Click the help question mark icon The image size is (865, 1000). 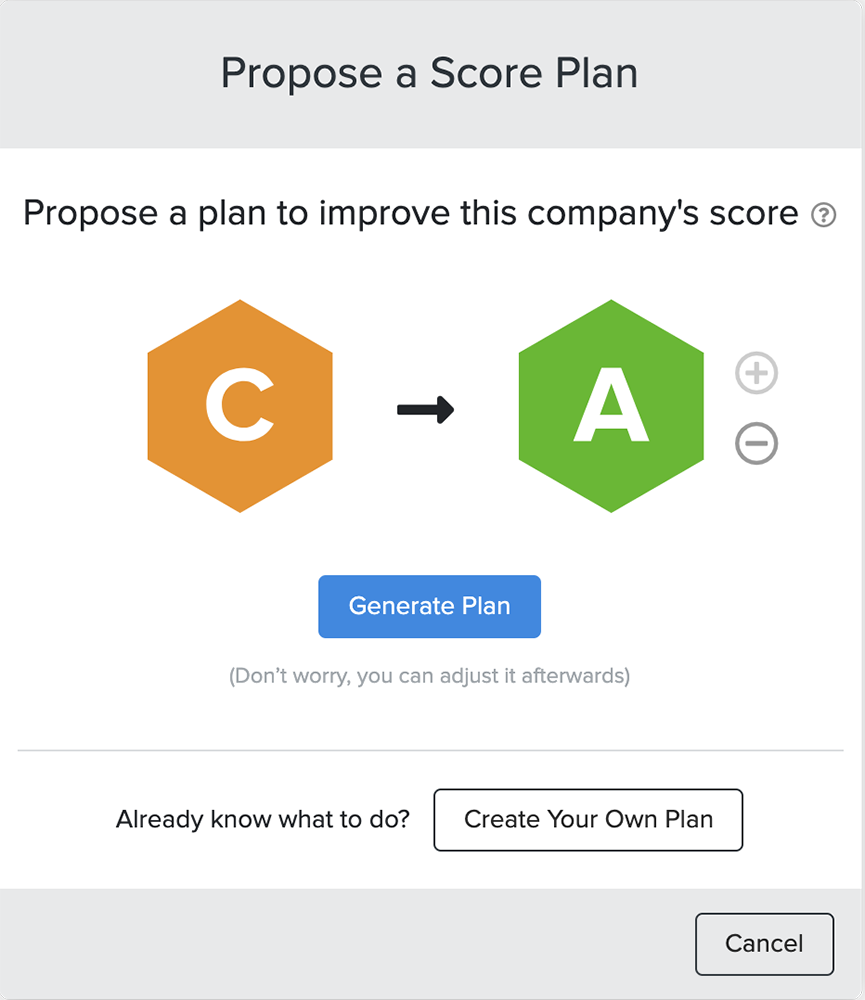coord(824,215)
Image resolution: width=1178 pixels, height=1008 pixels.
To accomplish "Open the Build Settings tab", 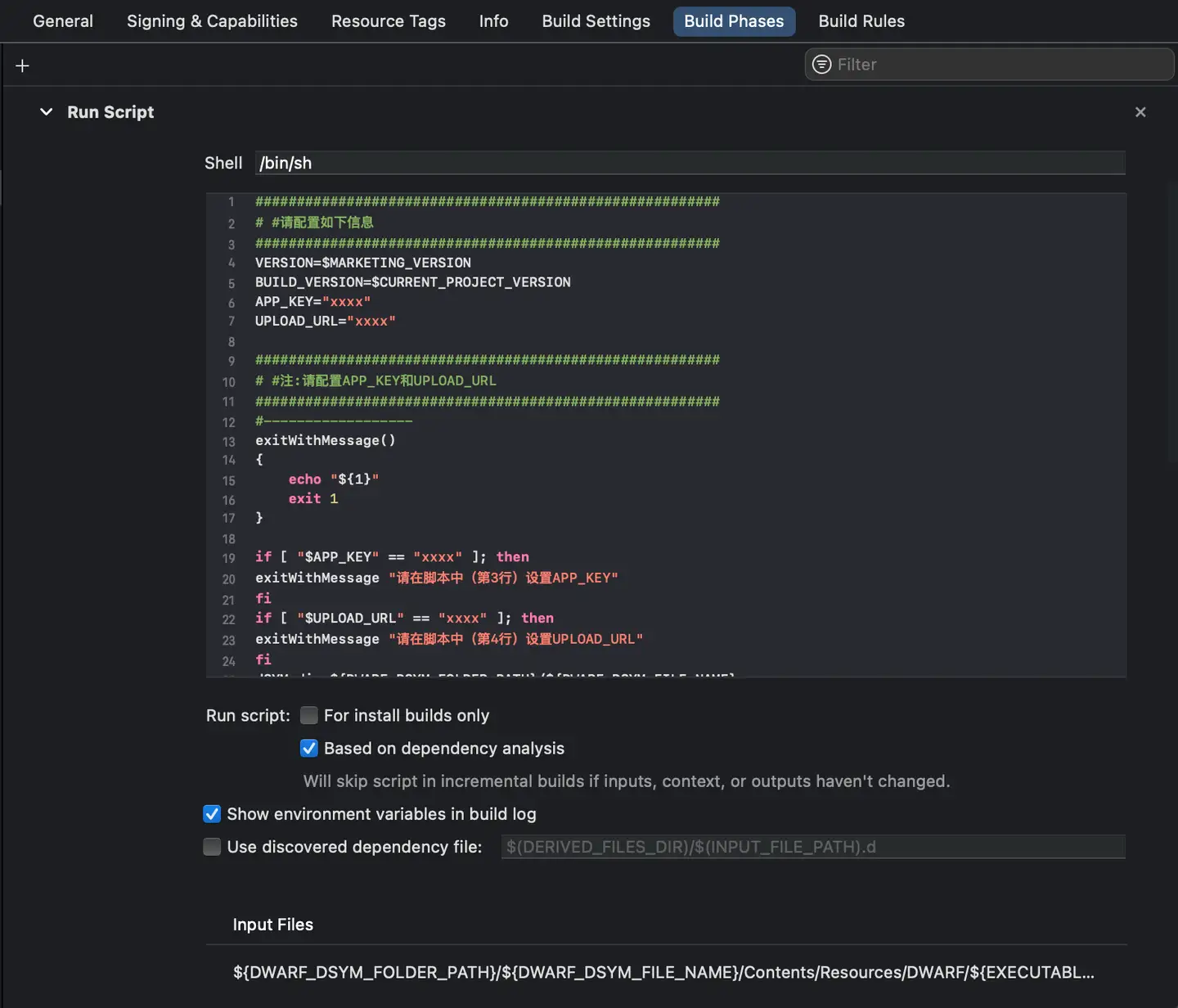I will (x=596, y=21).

★ ★ ★ ★

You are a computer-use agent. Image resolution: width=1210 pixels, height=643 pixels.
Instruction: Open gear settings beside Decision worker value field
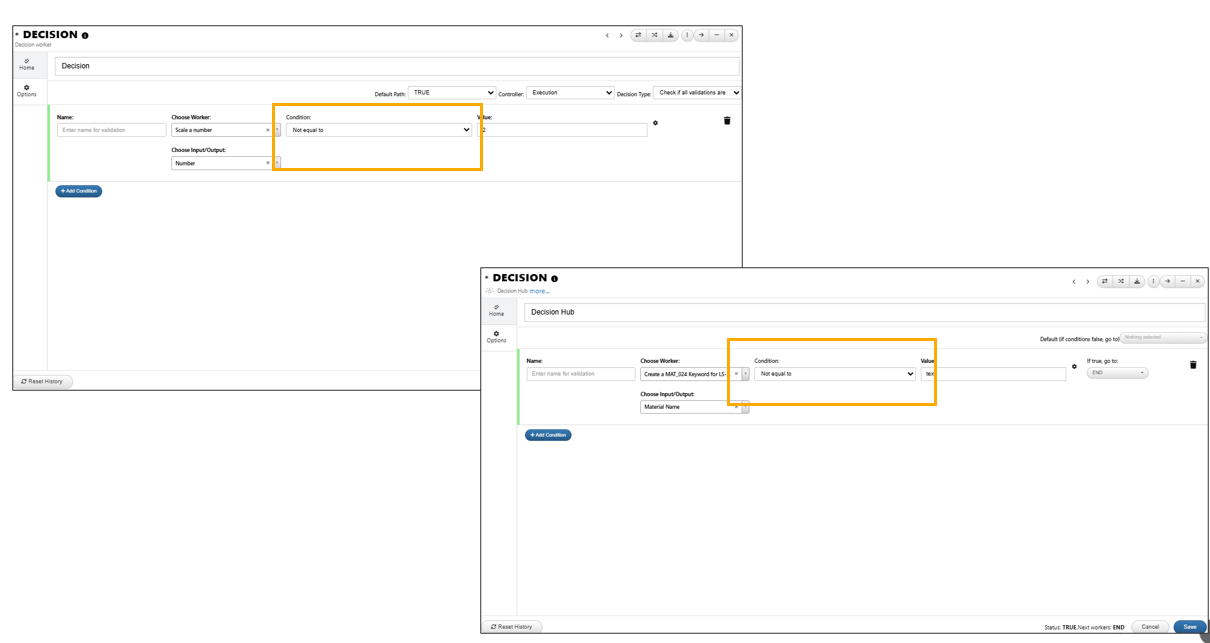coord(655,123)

★ ★ ★ ★

▸ PROMPT: Determine how many lines of the entries above carry the string "width", and give that number alone.

▸ TASK RESPONSE: 2